Segment Open

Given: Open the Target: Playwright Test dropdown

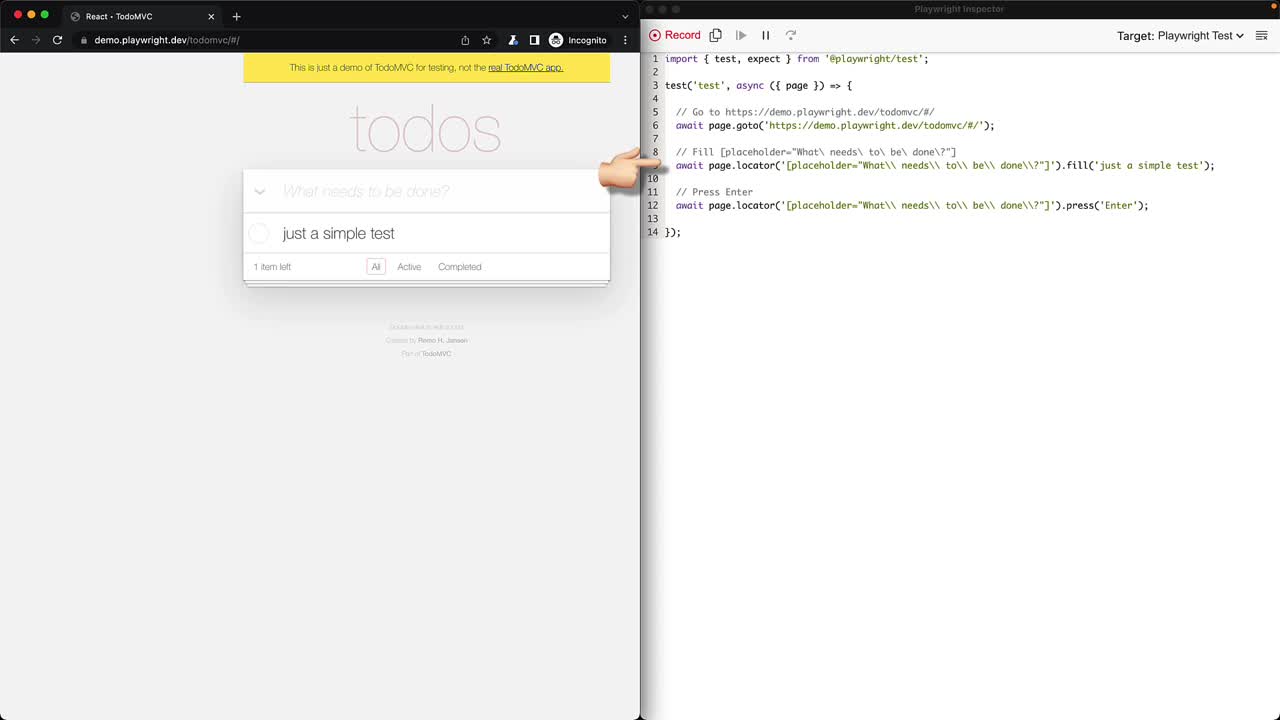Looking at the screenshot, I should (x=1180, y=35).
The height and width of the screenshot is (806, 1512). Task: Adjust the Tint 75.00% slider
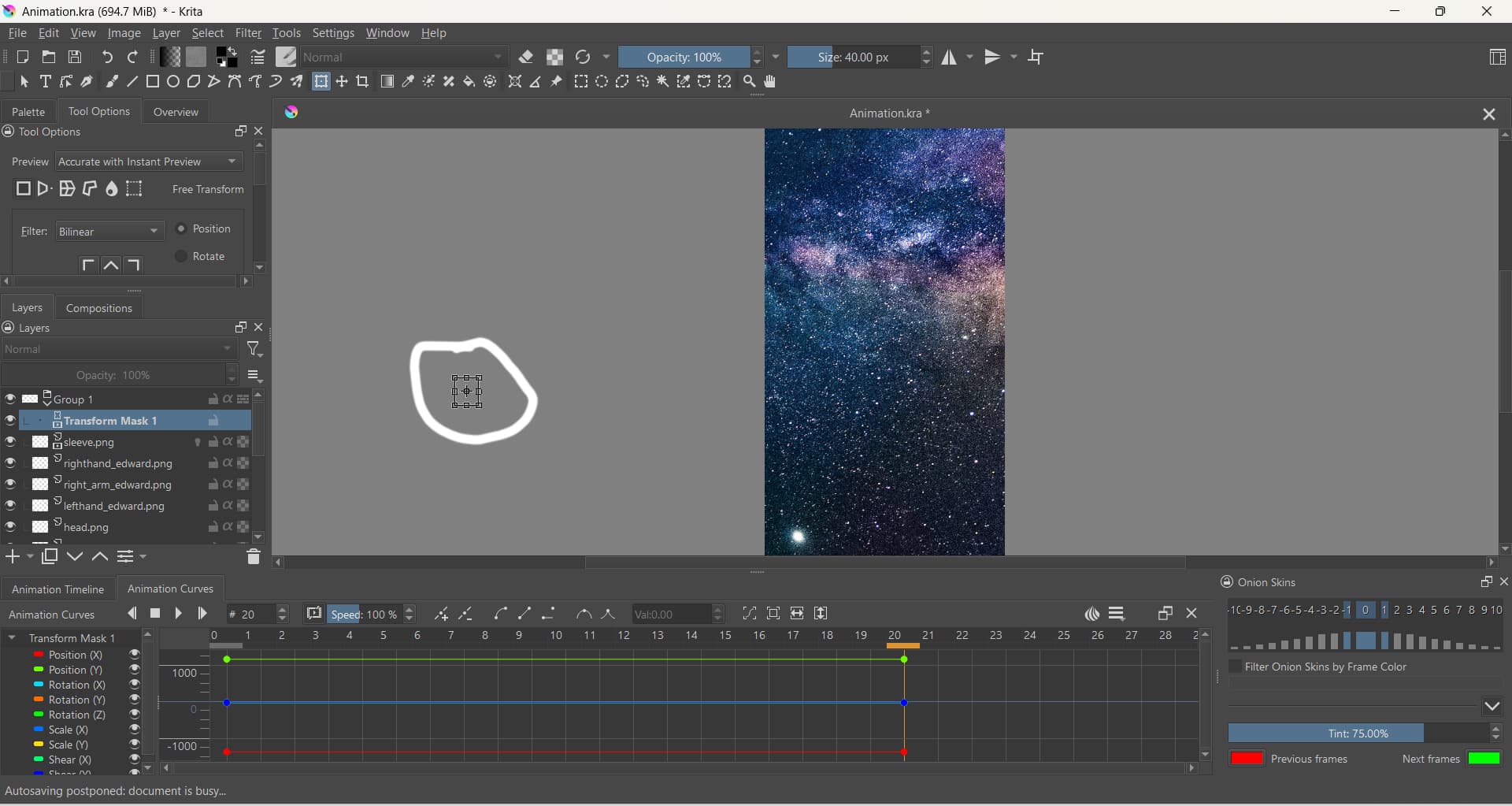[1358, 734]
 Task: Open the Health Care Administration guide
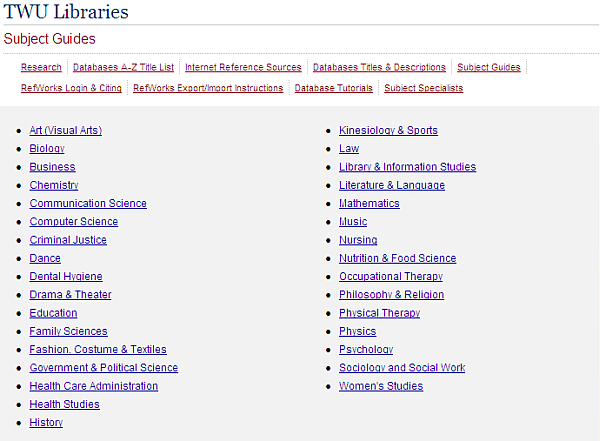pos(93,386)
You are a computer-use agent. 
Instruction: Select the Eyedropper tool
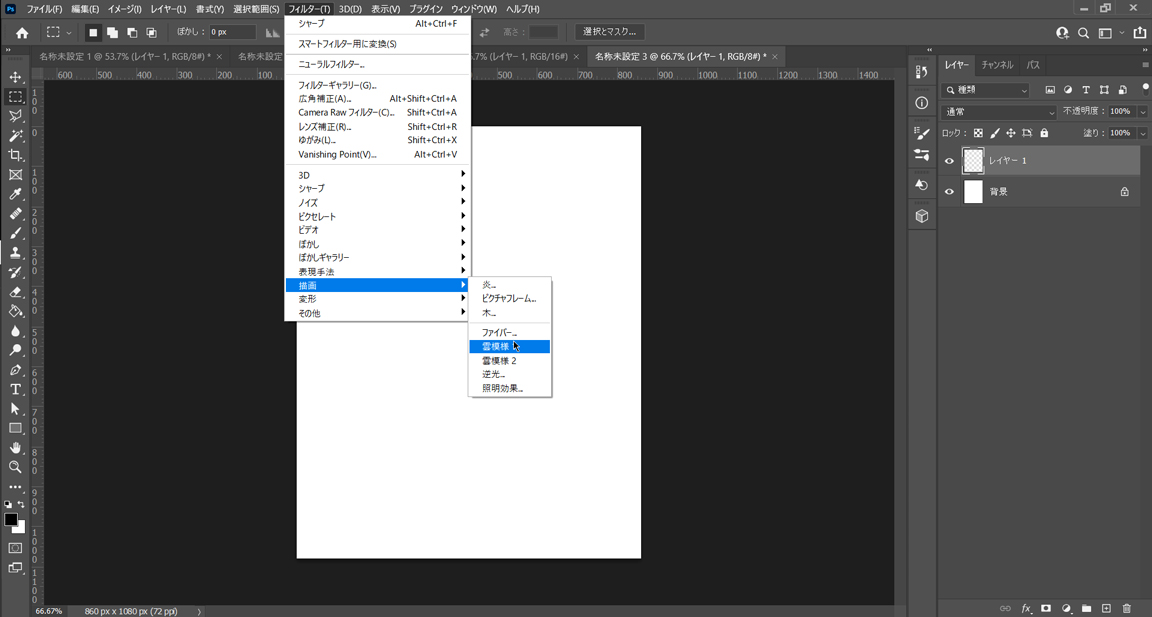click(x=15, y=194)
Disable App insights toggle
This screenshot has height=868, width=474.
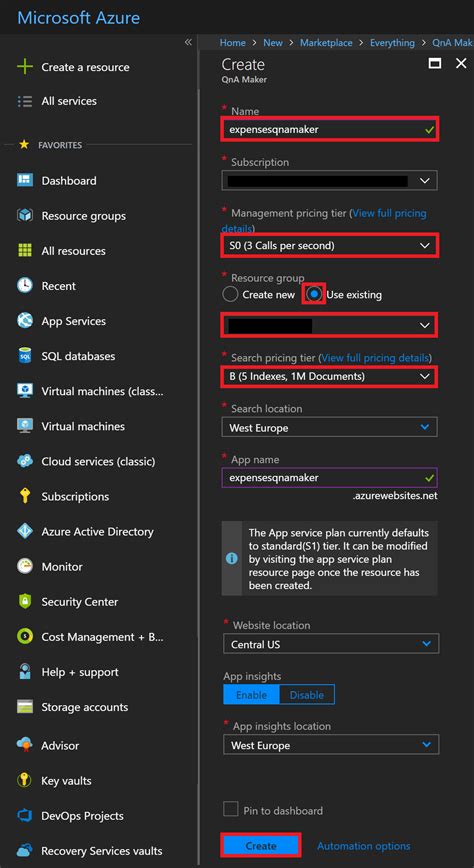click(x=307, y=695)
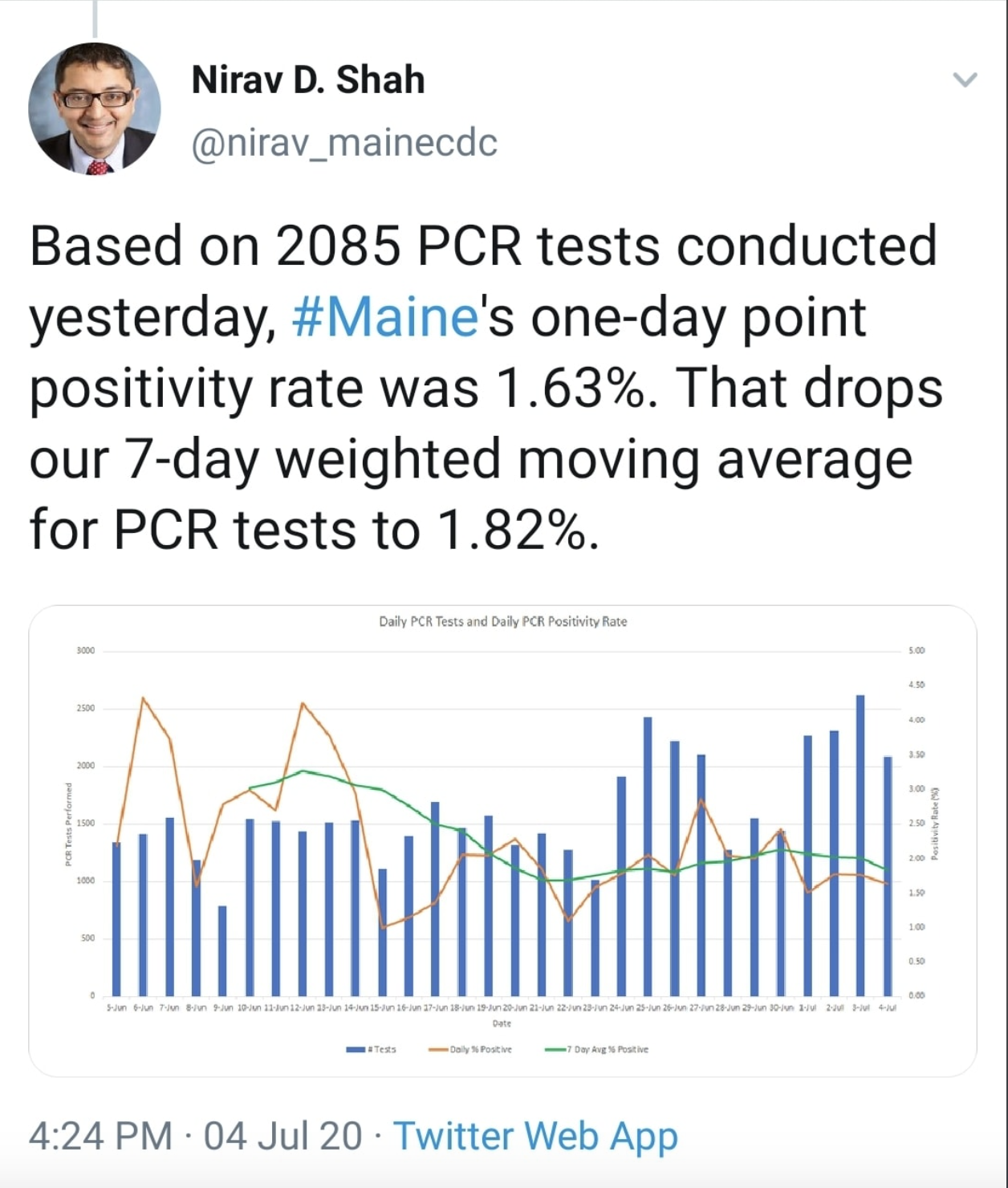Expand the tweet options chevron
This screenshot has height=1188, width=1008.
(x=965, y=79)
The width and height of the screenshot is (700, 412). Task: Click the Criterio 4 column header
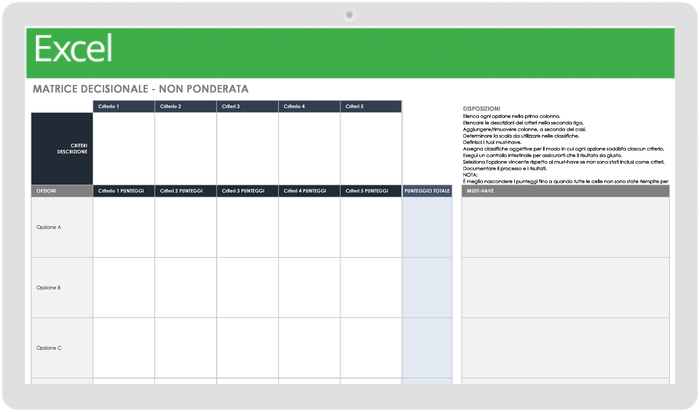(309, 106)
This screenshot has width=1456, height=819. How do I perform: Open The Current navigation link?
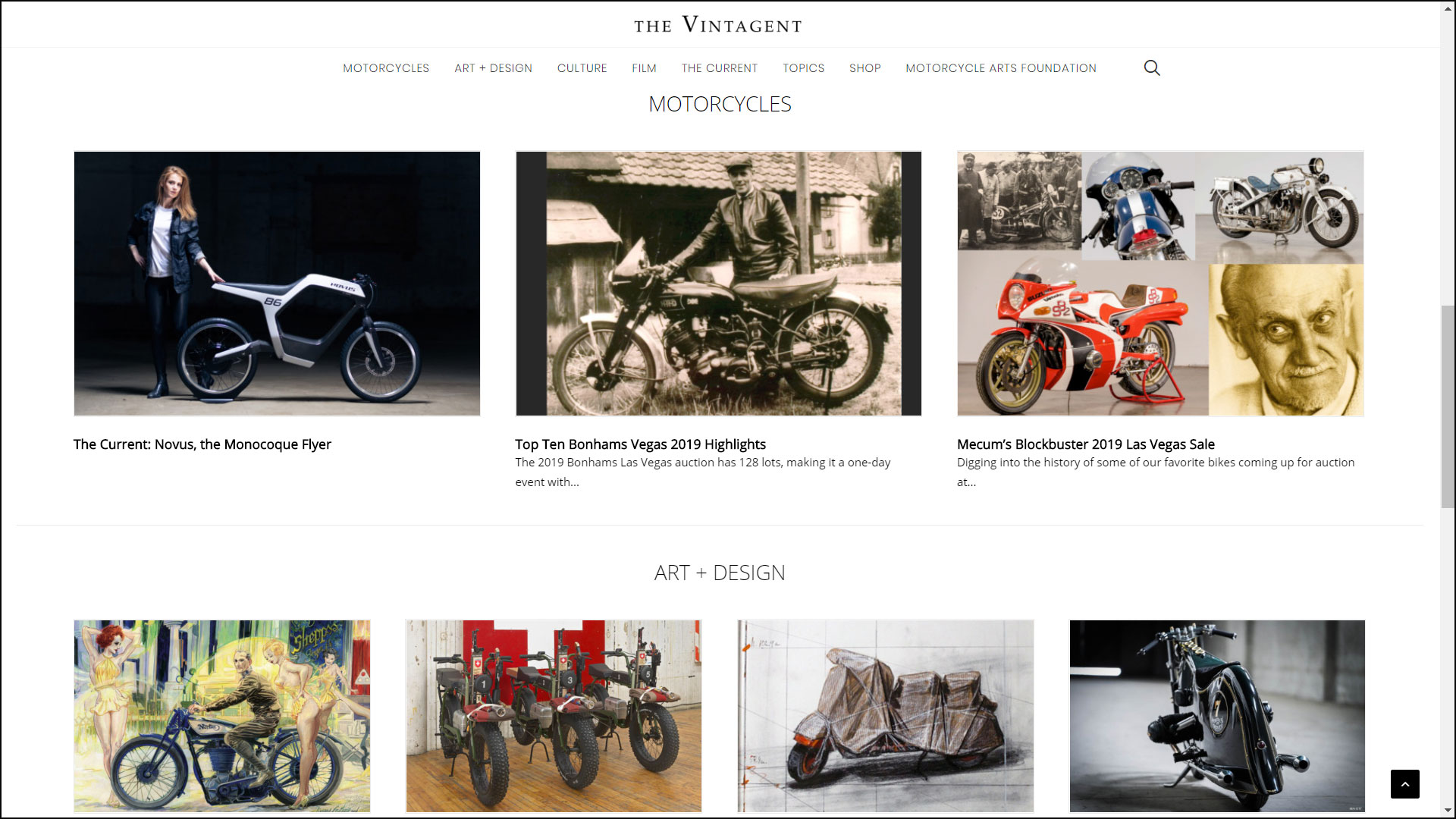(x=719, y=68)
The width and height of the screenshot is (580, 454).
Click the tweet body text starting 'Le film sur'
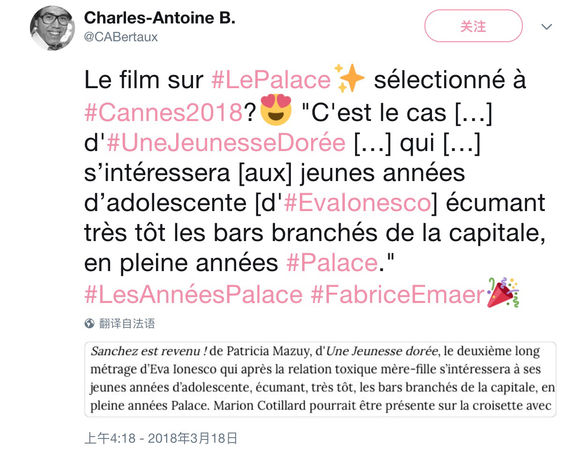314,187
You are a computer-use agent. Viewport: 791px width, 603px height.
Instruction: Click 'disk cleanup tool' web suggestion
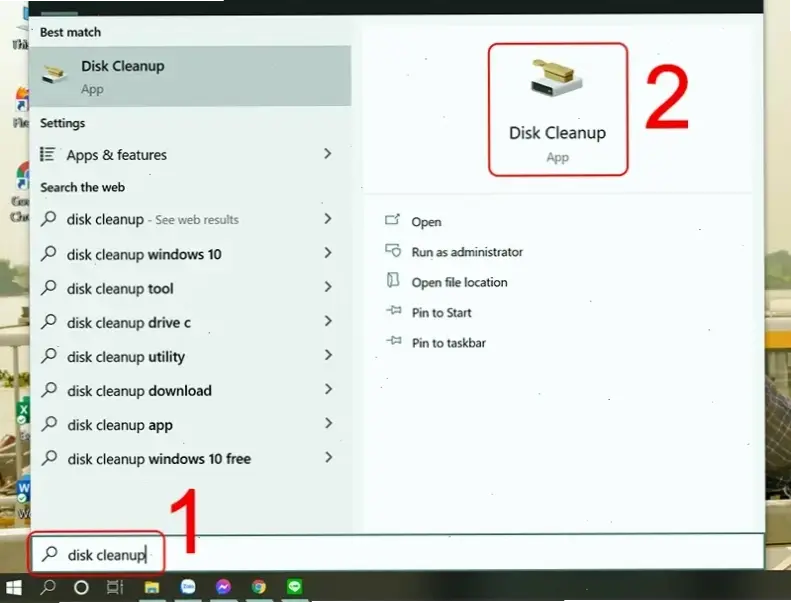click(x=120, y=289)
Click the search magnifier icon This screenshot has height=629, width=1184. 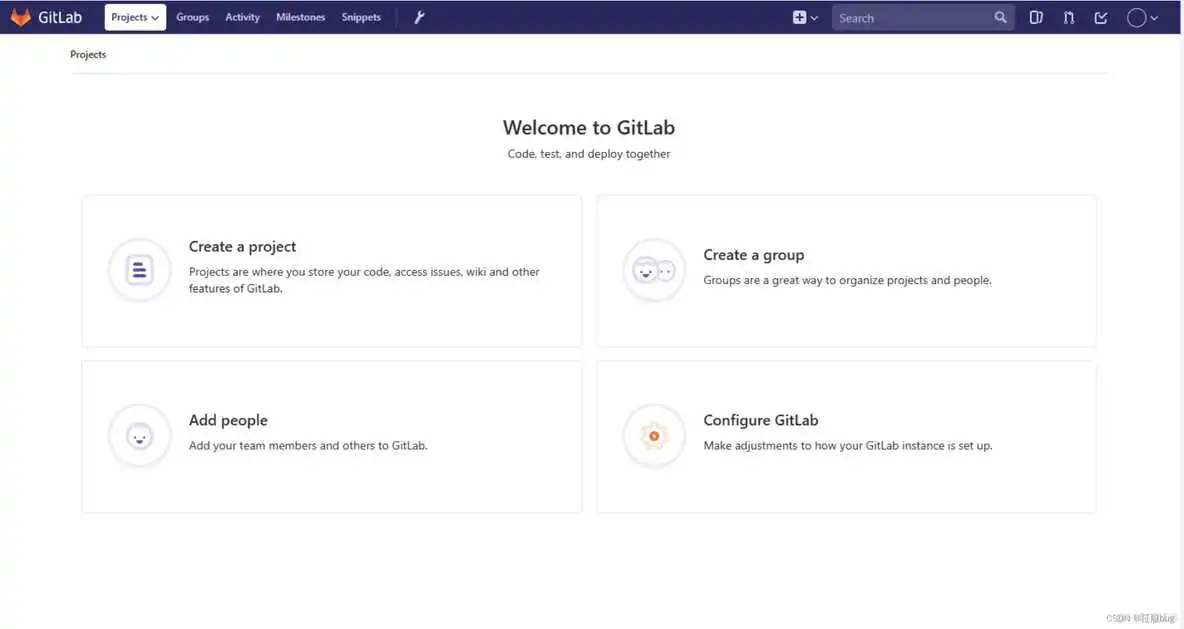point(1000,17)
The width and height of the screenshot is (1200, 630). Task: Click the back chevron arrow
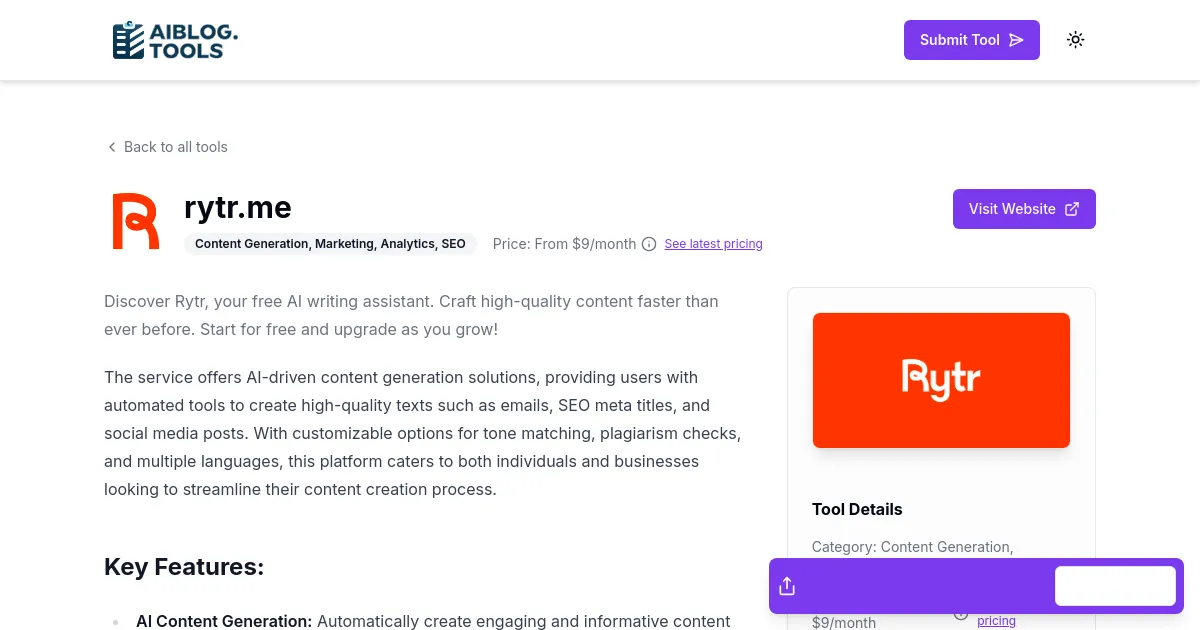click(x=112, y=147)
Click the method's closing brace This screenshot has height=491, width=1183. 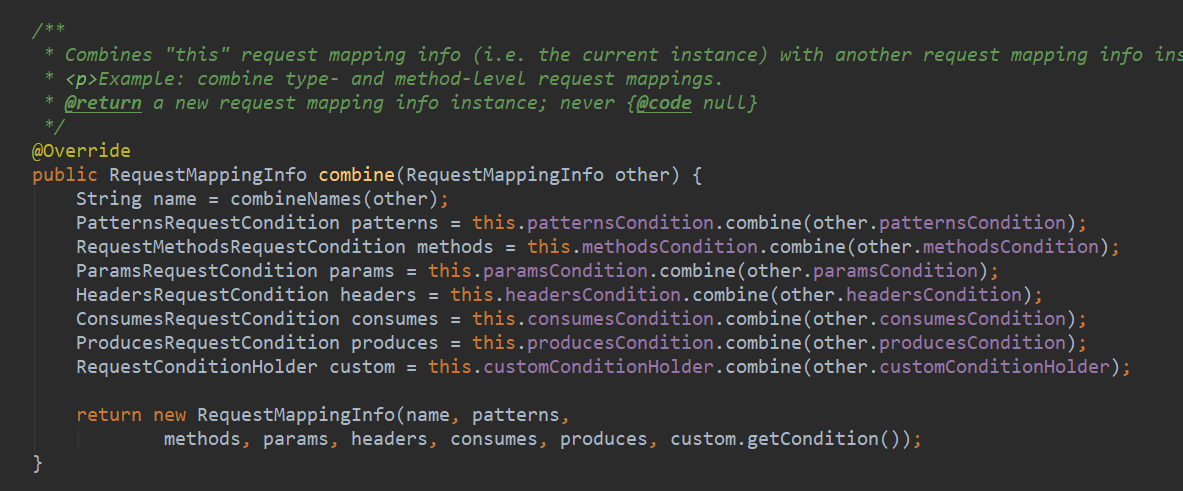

Segment Closed

WHAT NEEDS TO BE DONE >>
Copy all lines from the data that hold the word "agent".

SOLUTION TO THIS TASK >>
You are a computer-use agent. 
You are a computer-use agent. Viewport: 791px width, 603px height.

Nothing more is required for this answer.